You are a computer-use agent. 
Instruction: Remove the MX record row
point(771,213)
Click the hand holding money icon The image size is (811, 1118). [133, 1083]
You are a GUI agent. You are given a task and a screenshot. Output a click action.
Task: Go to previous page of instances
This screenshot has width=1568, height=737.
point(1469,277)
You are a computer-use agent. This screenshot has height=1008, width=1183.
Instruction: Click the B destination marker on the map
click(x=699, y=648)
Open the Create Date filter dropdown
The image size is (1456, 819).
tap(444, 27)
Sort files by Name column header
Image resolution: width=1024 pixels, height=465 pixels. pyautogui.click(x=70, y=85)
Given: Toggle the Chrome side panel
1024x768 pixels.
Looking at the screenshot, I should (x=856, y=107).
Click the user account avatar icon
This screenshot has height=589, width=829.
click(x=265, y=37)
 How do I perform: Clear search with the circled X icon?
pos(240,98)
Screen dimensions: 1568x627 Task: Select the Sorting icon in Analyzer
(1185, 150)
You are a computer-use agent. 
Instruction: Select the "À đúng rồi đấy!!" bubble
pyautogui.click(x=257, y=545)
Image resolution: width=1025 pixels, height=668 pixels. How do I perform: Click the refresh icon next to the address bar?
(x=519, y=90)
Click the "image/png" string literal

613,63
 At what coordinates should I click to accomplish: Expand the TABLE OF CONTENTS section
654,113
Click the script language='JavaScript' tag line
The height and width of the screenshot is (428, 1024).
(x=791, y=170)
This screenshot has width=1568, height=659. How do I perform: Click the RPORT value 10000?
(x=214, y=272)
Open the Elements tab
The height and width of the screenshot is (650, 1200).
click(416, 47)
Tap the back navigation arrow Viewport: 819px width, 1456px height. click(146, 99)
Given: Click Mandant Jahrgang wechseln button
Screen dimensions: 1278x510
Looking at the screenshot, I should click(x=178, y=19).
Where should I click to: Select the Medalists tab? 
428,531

• **Enunciado**: Disponha todas as linhas dos registros acima em uma lista numerada, omitindo as linhas em branco.

• **Resolução**:
1. You are a computer-use agent. 
2. Instruction: Remove the MX record row
3. point(771,213)
4. Click the hand holding money icon The image size is (811, 1118). [133, 1083]
5. You are a GUI agent. You are given a task and a screenshot. Output a click action.
6. Task: Go to previous page of instances
7. This screenshot has width=1568, height=737.
8. point(1469,277)
9. You are a computer-use agent. This screenshot has height=1008, width=1183.
10. Instruction: Click the B destination marker on the map
11. click(x=699, y=648)
12. Open the Create Date filter dropdown
13. The image size is (1456, 819).
14. tap(444, 27)
15. Sort files by Name column header
16. Image resolution: width=1024 pixels, height=465 pixels. pyautogui.click(x=70, y=85)
17. Given: Toggle the Chrome side panel
18. 1024x768 pixels.
19. Looking at the screenshot, I should (x=856, y=107).
20. Click the user account avatar icon
21. This screenshot has height=589, width=829.
22. click(x=265, y=37)
23.  How do I perform: Clear search with the circled X icon?
24. pos(240,98)
25. Screen dimensions: 1568x627 Task: Select the Sorting icon in Analyzer
26. (1185, 150)
27. You are a computer-use agent. 
28. Instruction: Select the "À đúng rồi đấy!!" bubble
29. pyautogui.click(x=257, y=545)
30. Image resolution: width=1025 pixels, height=668 pixels. How do I perform: Click the refresh icon next to the address bar?
31. (x=519, y=90)
32. Click the "image/png" string literal
33. 613,63
34.  At what coordinates should I click to accomplish: Expand the TABLE OF CONTENTS section
35. 654,113
36. Click the script language='JavaScript' tag line
37. The height and width of the screenshot is (428, 1024).
38. (x=791, y=170)
39. This screenshot has width=1568, height=659. How do I perform: Click the RPORT value 10000?
40. (x=214, y=272)
41. Open the Elements tab
42. The height and width of the screenshot is (650, 1200).
43. click(416, 47)
44. Tap the back navigation arrow Viewport: 819px width, 1456px height. click(146, 99)
45. Given: Click Mandant Jahrgang wechseln button
46. Screen dimensions: 1278x510
47. Looking at the screenshot, I should click(x=178, y=19).
48. Where should I click to: Select the Medalists tab? 
49. 428,531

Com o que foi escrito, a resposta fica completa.